Stored records:
════════════════

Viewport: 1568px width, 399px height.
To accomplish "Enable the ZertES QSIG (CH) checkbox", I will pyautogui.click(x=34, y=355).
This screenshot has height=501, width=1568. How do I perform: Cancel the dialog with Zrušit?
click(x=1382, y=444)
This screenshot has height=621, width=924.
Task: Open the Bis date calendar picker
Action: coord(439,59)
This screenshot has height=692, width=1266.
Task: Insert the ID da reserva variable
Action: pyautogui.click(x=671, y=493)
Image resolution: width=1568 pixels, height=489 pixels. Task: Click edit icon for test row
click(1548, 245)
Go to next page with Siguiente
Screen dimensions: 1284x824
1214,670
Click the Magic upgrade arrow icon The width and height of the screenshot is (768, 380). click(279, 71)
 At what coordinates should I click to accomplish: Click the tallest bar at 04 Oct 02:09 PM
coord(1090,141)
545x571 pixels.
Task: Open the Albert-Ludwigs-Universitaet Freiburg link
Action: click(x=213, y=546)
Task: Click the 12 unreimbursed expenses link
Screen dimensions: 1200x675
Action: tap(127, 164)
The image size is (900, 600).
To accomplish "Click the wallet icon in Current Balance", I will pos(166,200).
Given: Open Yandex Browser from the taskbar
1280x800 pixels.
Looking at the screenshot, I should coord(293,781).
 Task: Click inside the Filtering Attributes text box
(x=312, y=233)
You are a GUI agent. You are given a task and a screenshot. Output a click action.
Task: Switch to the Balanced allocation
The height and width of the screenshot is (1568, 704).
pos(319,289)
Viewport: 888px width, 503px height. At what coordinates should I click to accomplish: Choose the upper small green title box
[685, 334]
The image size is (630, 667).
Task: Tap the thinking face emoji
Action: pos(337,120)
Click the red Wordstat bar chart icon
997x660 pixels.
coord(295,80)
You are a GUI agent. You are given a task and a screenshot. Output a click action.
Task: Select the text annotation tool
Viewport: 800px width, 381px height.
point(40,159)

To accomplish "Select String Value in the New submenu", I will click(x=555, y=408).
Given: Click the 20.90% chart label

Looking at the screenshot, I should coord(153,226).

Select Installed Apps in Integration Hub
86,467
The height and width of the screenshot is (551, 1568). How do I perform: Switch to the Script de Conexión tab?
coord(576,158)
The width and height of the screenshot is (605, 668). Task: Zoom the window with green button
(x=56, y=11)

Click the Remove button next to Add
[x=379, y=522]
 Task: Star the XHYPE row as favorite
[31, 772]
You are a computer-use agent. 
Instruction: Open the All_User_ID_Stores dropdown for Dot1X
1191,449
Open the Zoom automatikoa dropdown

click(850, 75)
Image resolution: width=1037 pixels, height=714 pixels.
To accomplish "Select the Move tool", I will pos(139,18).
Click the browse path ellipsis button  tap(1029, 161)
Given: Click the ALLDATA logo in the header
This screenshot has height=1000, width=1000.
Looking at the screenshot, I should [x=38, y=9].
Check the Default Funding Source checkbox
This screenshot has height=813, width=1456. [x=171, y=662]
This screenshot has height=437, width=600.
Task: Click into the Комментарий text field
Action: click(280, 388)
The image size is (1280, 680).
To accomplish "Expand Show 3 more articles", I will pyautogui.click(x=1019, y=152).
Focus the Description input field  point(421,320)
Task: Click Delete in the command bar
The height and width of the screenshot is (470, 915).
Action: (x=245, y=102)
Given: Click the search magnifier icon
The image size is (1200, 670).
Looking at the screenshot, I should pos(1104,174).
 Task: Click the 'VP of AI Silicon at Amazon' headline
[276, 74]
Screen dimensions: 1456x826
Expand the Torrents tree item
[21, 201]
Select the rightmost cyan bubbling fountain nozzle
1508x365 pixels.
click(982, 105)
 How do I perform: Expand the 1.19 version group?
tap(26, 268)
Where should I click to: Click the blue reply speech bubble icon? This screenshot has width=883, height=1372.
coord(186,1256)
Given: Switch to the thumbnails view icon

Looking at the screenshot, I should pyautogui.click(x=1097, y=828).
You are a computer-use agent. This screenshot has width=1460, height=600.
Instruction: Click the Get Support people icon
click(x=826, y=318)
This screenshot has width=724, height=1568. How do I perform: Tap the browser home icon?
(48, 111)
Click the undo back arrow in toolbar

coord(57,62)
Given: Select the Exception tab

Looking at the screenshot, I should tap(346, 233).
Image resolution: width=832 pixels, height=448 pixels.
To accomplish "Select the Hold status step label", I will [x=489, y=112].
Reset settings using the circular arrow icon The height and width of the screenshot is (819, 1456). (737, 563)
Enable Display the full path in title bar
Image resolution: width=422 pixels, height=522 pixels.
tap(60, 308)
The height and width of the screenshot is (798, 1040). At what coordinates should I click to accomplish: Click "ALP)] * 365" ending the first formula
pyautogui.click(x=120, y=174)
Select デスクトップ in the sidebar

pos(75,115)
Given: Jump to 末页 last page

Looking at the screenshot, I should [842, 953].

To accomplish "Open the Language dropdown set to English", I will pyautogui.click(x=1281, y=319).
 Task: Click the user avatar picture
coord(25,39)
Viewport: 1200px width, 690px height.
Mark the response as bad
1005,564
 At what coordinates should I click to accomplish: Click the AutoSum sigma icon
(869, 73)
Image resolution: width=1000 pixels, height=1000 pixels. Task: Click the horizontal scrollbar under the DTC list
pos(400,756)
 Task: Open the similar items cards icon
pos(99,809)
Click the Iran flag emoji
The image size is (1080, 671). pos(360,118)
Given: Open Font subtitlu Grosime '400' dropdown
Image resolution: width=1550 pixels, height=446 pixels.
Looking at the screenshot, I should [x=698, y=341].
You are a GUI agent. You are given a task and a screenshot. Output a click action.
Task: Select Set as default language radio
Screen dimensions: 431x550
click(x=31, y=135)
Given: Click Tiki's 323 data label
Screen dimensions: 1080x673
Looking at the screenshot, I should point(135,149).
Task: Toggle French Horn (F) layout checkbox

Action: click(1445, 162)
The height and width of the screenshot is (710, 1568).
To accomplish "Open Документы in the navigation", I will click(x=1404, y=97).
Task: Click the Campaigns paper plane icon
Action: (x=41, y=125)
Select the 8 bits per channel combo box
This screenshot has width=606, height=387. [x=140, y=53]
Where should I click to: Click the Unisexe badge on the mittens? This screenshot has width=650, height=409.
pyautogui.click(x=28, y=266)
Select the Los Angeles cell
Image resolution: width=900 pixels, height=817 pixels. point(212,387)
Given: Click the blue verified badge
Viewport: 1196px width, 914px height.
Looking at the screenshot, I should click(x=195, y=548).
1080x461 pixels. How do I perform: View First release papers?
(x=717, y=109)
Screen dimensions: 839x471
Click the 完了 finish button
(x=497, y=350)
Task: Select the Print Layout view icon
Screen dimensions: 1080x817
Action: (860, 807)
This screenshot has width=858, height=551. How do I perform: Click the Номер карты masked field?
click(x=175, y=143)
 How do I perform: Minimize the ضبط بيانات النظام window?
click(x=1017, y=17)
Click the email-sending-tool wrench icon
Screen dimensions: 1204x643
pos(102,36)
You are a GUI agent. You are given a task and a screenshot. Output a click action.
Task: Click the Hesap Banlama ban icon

════════════════

What is expected:
Would you retype the lines of the data above, from the one holding "Viewport: 1196px width, 914px height." through its final line, exactly and without adding any other line?

Expected output:
Viewport: 1196px width, 914px height.
Looking at the screenshot, I should click(x=195, y=548).
1080x461 pixels. How do I perform: View First release papers?
(x=717, y=109)
Screen dimensions: 839x471
Click the 完了 finish button
(x=497, y=350)
Task: Select the Print Layout view icon
Screen dimensions: 1080x817
Action: (860, 807)
This screenshot has width=858, height=551. How do I perform: Click the Номер карты masked field?
click(x=175, y=143)
 How do I perform: Minimize the ضبط بيانات النظام window?
click(x=1017, y=17)
Click the email-sending-tool wrench icon
Screen dimensions: 1204x643
pos(102,36)
You are a GUI agent. You are given a task and a screenshot. Output a click action.
Task: Click the Hesap Banlama ban icon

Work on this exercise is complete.